▸ YOUR GOAL
Omit the pictures from the entries below and retype everything else exactly.

▸ SUPPLIED ENTRIES
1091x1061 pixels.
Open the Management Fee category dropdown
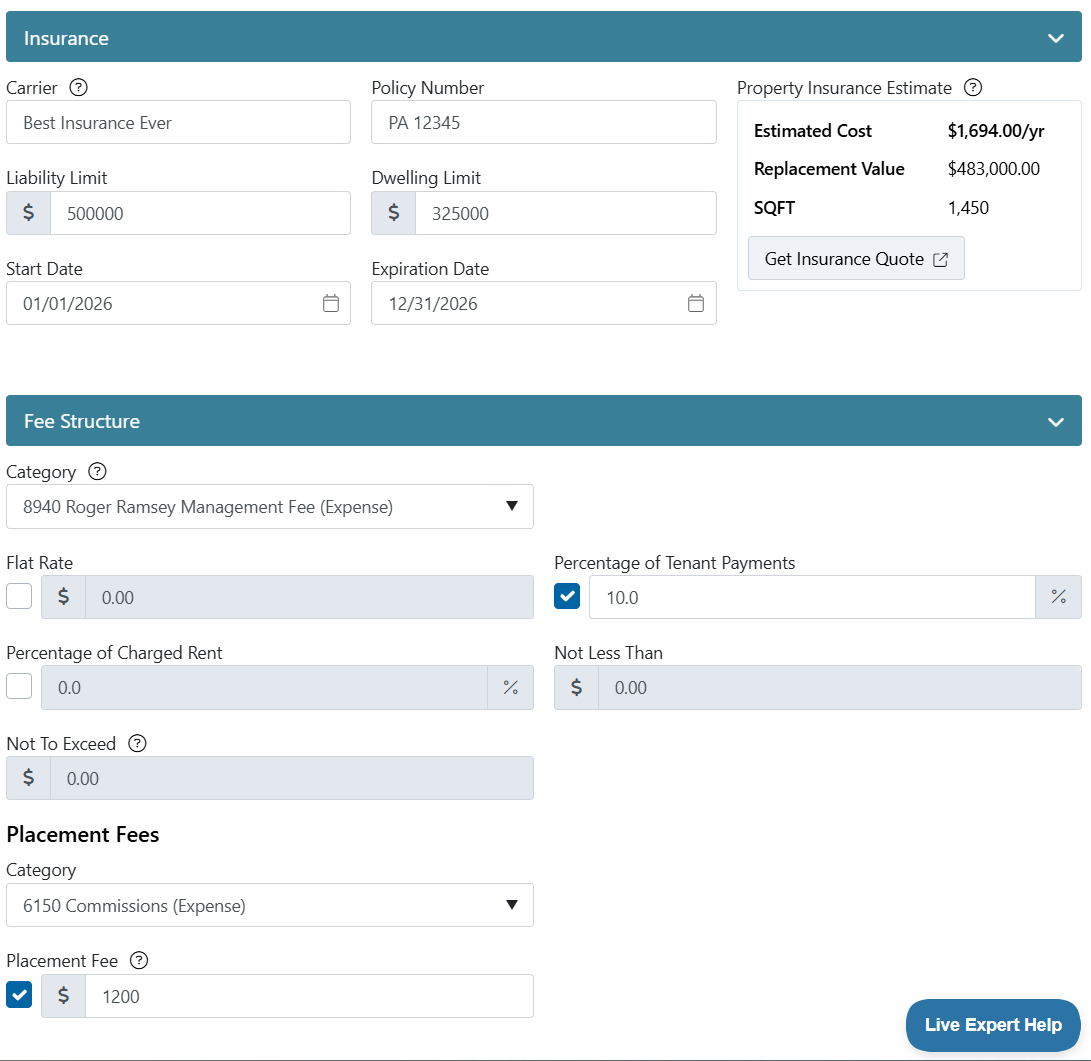[270, 506]
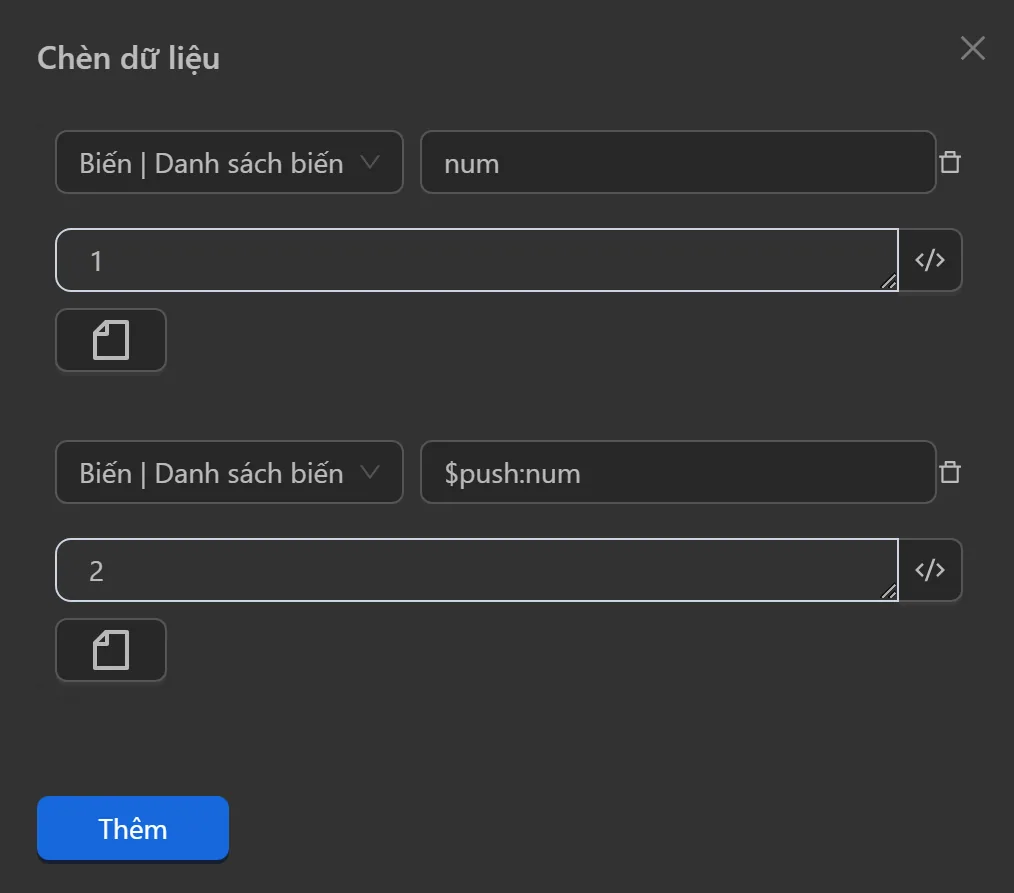Click the </> toggle beside the first textarea
1014x893 pixels.
pos(930,260)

▸ SOLUTION FOR THIS TASK
1091x1061 pixels.
Open the Management Fee category dropdown
[270, 506]
Click the </> toggle beside the first textarea
1014x893 pixels.
pos(930,260)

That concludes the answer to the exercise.